The Extremely Low Gestational Age Newborns (ELGAN) cohort comprises over one thousand children born at least 3 months early between 2002 and 2004 at 14 different hospitals in five states. The ELGAN study team has assessed these premature babies at birth, two, ten, and 15 years of age. We are in the midst of collecting and analyzing data collected when study participants are 17-21 years of age. The NIH selected ELGAN, along with similar studies in the United States, to join in a study of about 50,000 children to learn about Environmental influences on Child Health Outcomes (ECHO). The ECHO program seeks to understand the effects of environmental exposures—including physical, chemical, biological, social, behavioral, natural, and built environments-on childhood health and development.

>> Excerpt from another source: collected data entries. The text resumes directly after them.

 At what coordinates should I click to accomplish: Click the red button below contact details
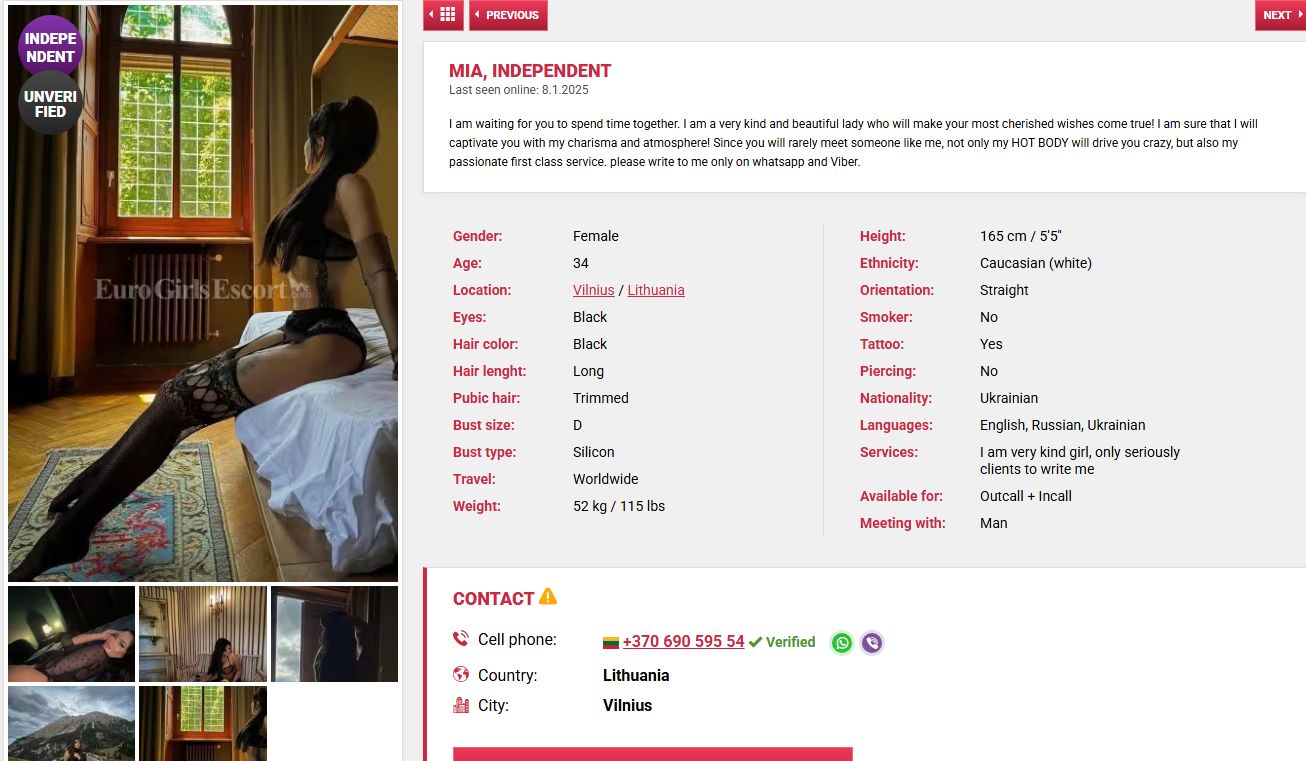653,754
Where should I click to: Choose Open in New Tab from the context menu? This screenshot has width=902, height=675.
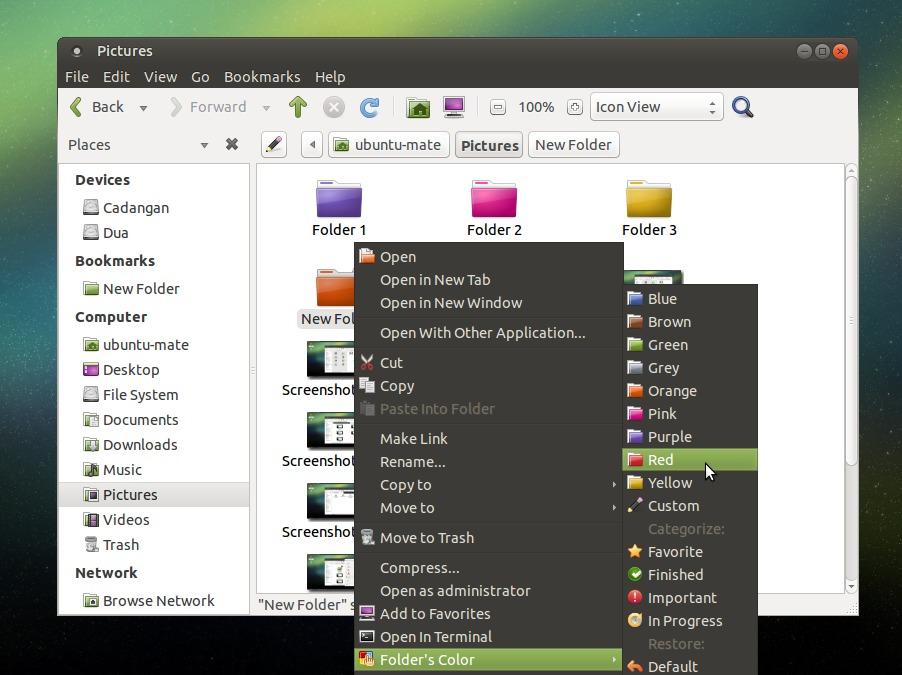435,279
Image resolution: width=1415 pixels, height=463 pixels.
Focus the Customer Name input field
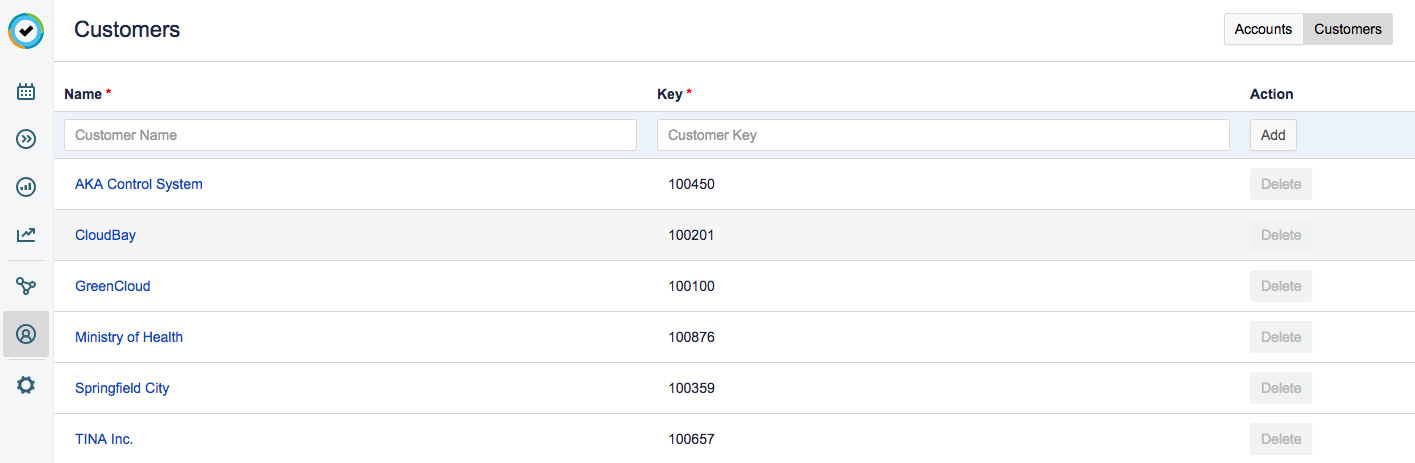pos(350,135)
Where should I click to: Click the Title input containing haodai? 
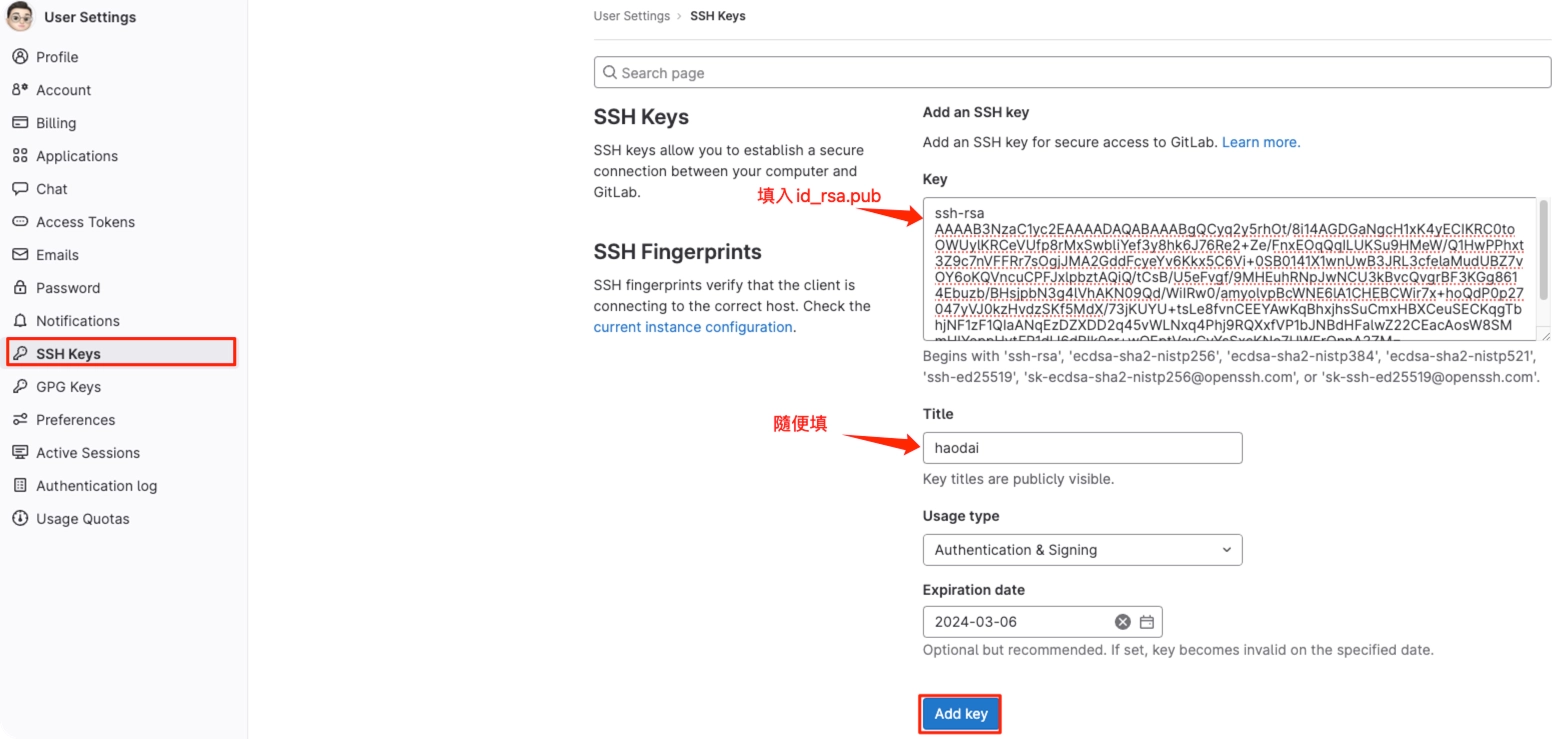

The studies included focus on four key pediatric outcomes that have a high public health impact: Upper and lower airway, Obesity, Pre-, peri-, and postnatal outcomes, and Neurodevelopment. The overall goals of ECHO are like those of the former National Children’s Study (NCS), but with modified approaches leveraging preexisting longitudinal research projects that include more than 50,000 children from 83 cohorts across the United States. Together, ELGAN-ECHO tracks children born prematurely to determine how gestational age and environmental exposures can affect health as preterm children develop. The overall objective is to learn how the environment can be modified to improve the health of children in the United States. Downstream analyses of samples include measuring perfluorinated compounds, heavy metals, microbiome, gene expression and regulation, as well as epigenetic changes.